豊乳肥臀 魔幻現実主義の莫言氏 インコに軽蔑された

図書館から借りてきた本のタイトルを見てインコが「わっ、キモっ!」って言った。「豊乳肥臀」。
「豊かなおっぱい大きなお尻」。「ボンキュッボン」ってやつ?ブラジル女性の理想スタイル?ギリシャ彫刻とか?シギリヤ・レディとか?

でも漢字で「豊乳肥臀」って書かれると、あまりセクシーさを感じないのは私だけ?きっと中国の土のにおいがする逞しい女性を讃えるお話に違いない、そう思って借りてみた。

莫言氏は「你可以不看我所有的作品,但你如果要了解我,应该看我的《丰乳肥臀》」と言ってる。莫言氏の代表作。それにお亡くなりになったお母さんに捧げた小説なんだもの。きっと大丈夫。

開けてびっくり玉手箱。少なくとも食事なんかしながら読んじゃダメ。きっと吐き気を催す。グロくて臭くて汚くて、そしておっぱい。「魔幻现实主义」の文章を読むためには、心の準備が必要だった。

こうにちドラマで体験済みなのだけど、慣れるまで時間がかかる。たまたまシリア空爆のドキュメント番組を見たばかりだったもんだから、戦争シーンは生々しく感じられてキツかったなあ。

「四世同堂」を読み終えたときのように、ああ、面白かった!!って全然言えない。第一、かささぎの好きな“老北京”の話じゃないし。舞台は莫言氏の故郷をもとにした山東省の“高密东北乡”。時代は日中戦争から経済の改革開放政策がある程度進んだ頃まで。物語は報われない辛い話ばっかり。屈折してる。

それでも、読み進めていくうちにだんだん慣れていく。この感覚がミソなのだと思う。
中国式“麻痹”。中国で生きてゆくためには自分を“麻痹”させる技術が必要なんじゃないかと思う。

強い母親の姿を描いている、ってことなのだけど、どんなふうに強いのかは是非本を読んでみてほしい。封建的で狂気じみている話もある。とにかく今の日本の平和な感覚をちょっと横においといて、莫言の描く母親像に触れてみるのがいいと思う。

一つだけ。例えば、人の目をごまかし隠れて穀物を飲み込み胃袋に溜めて、家に帰って吐き出して洗って子供に与えたというくだり。実はこのエピソード、莫言氏の母親が本当にやっていたことなのだそうだ。そうでもしないと育てることができない時代が中国にはあった。

中国のサイトで見たのだけど、莫言氏って5歳でやっと卒乳したんだって。
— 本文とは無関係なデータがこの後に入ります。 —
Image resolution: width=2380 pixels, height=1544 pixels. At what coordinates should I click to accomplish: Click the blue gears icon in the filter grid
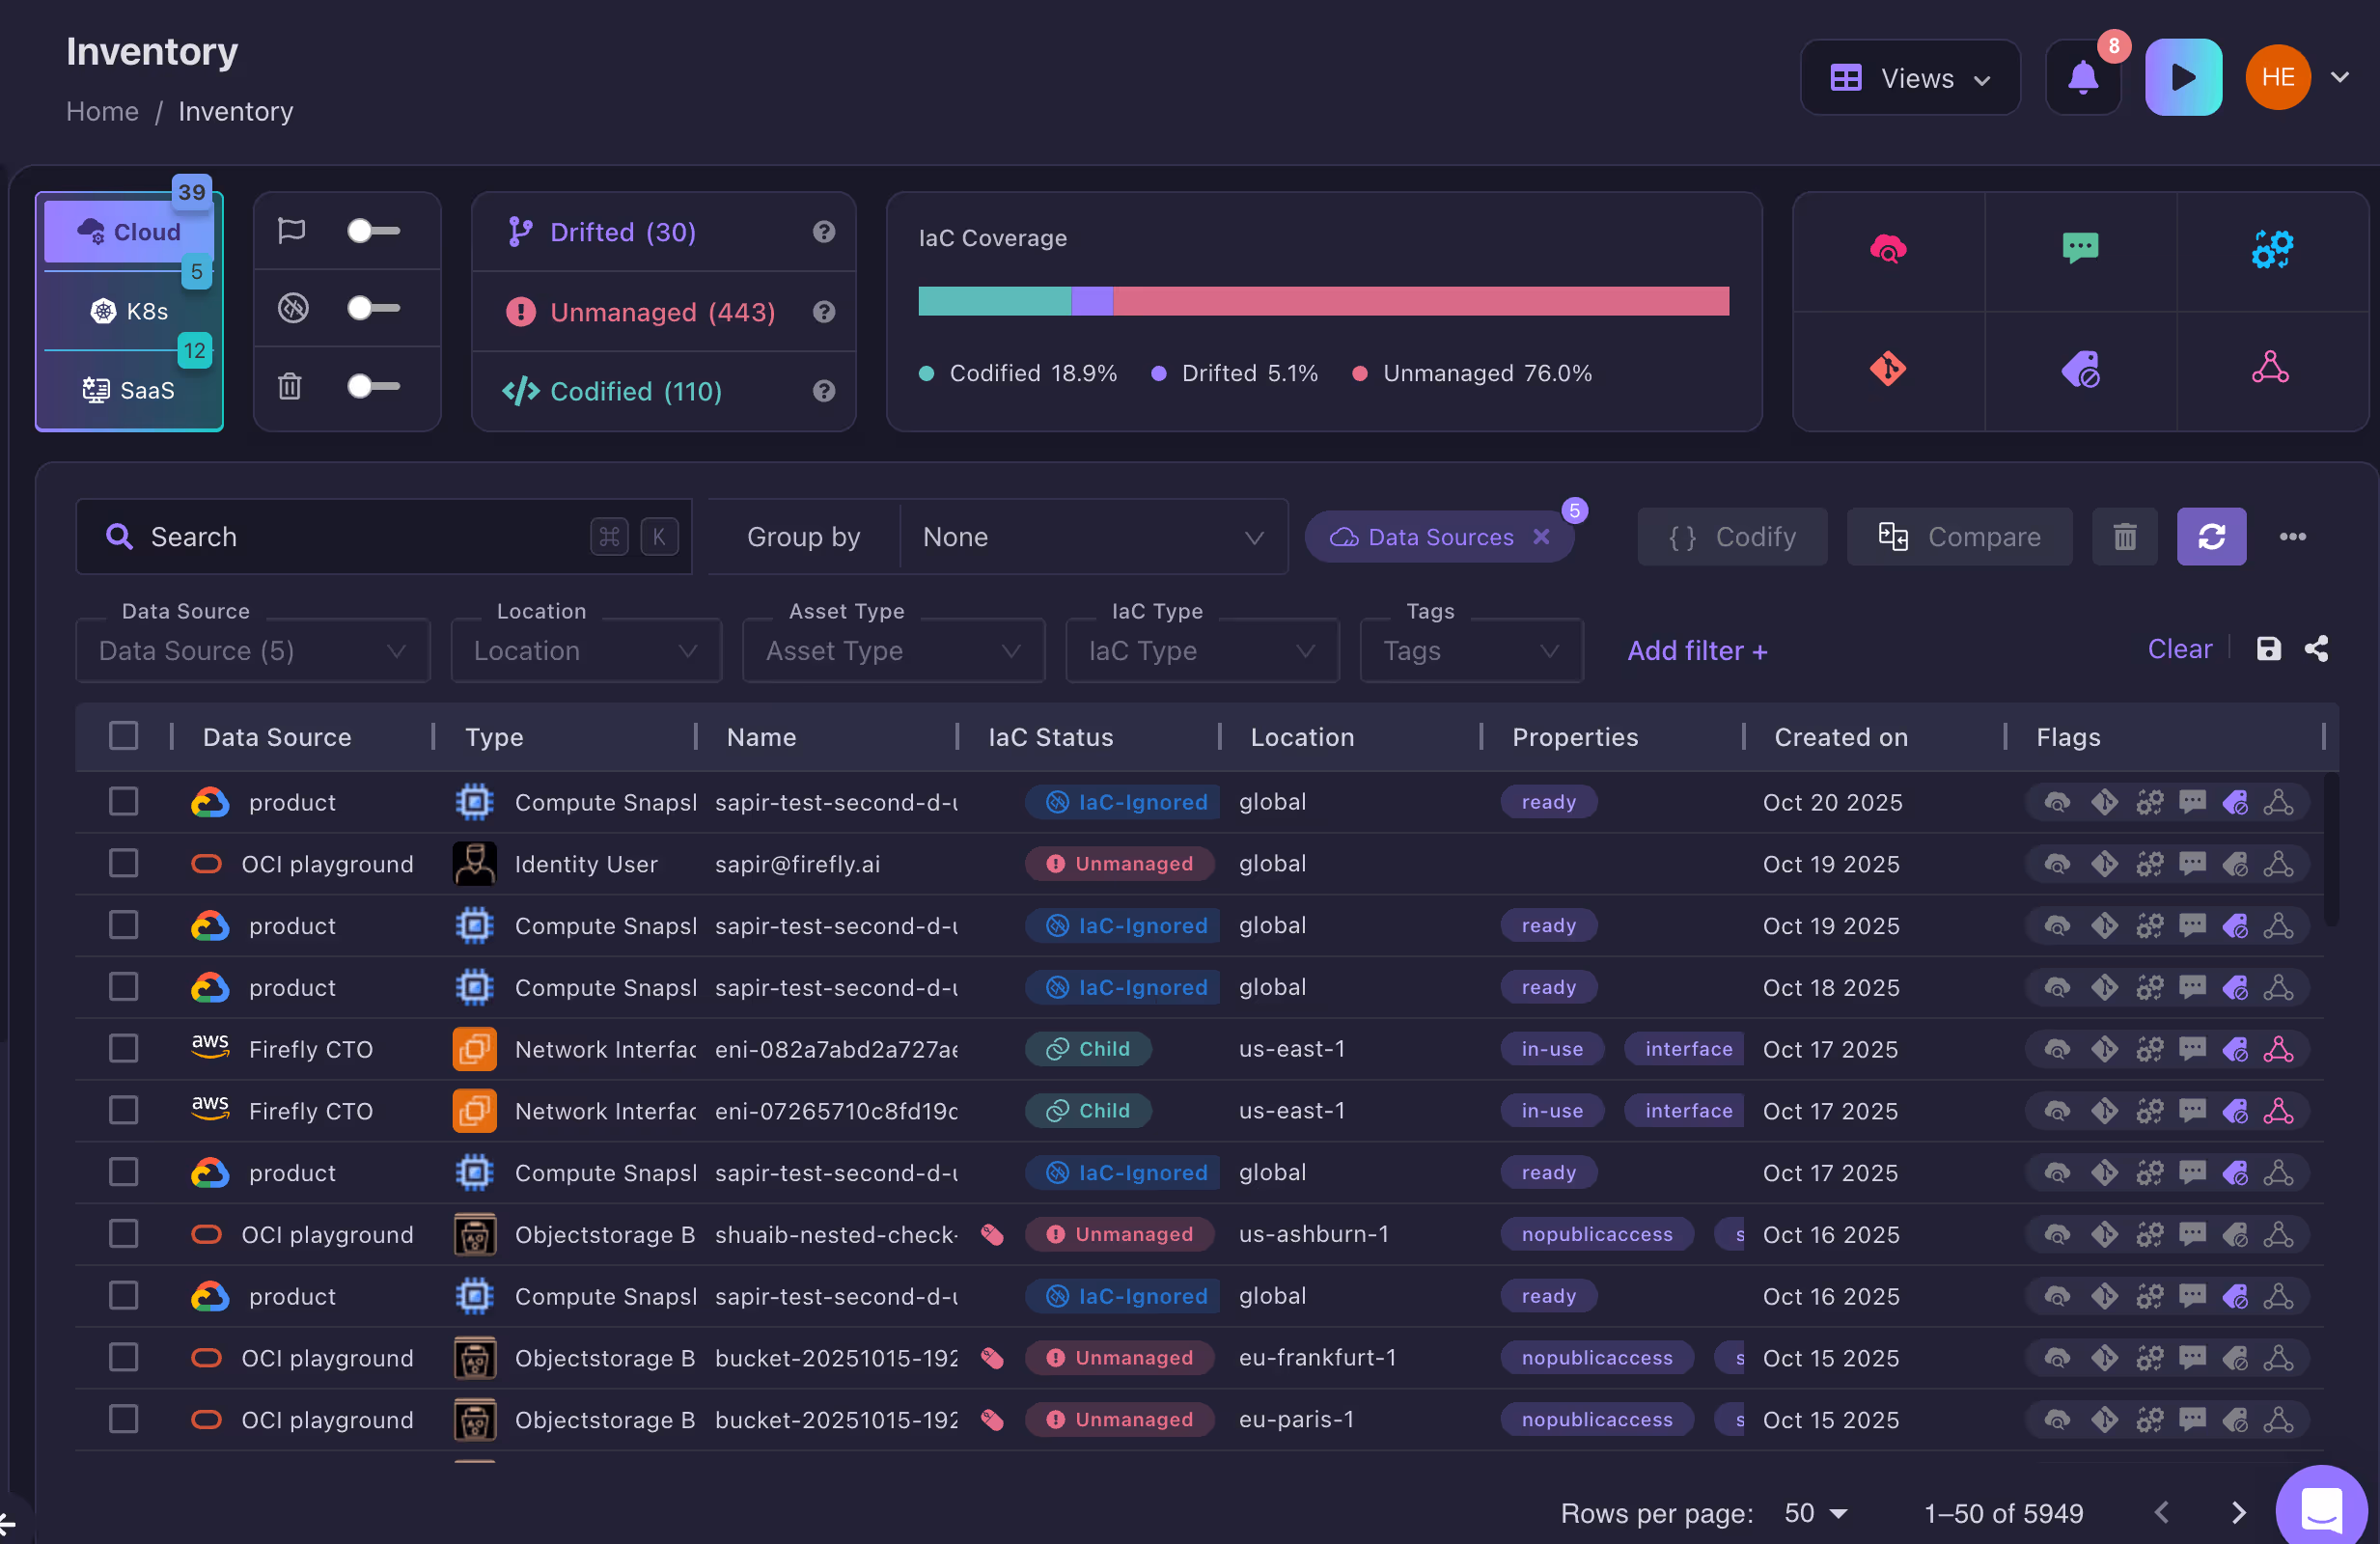click(2271, 248)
モンゴルでは成長した息子でもおっぱいを吸う習慣があると聞いたことがあるから、莫言氏はまだ可愛い方なんだろうけど、とにかくお母さんに対する莫言氏の思いはとても強い。

それにしても、この小説を読んだ人はどんな感想を持つのだろうか。
こちらのサイトでは百度を真似た模範解答ではなく、自分の言葉で書く人が集まっている。
「他写出了人性,特别是兽性。」なんてコメント、なるほどそういうことなのかと思った。
http://book.douban.com/subject/1010349/reviews

この小説、そのうち映画化されるらしい。こんな長い話どうまとめるんだろう。最初の日本鬼子の部分だけで終わるってことないよね…。

今気が付いたのだけど、以前「暖」という映画を見たことがある。香川照之氏が“哑巴”役で出てる映画。この映画の原作が莫言氏の「白狗秋千架」って小説だった。

莫言氏の小説には“哑巴”とか“瞎子”がよく出てくる。これも「魔幻现实主义」の手法なんだろうけど、こういうのが書けるのも中国ならでは。日本なら抗議されかねないよね…。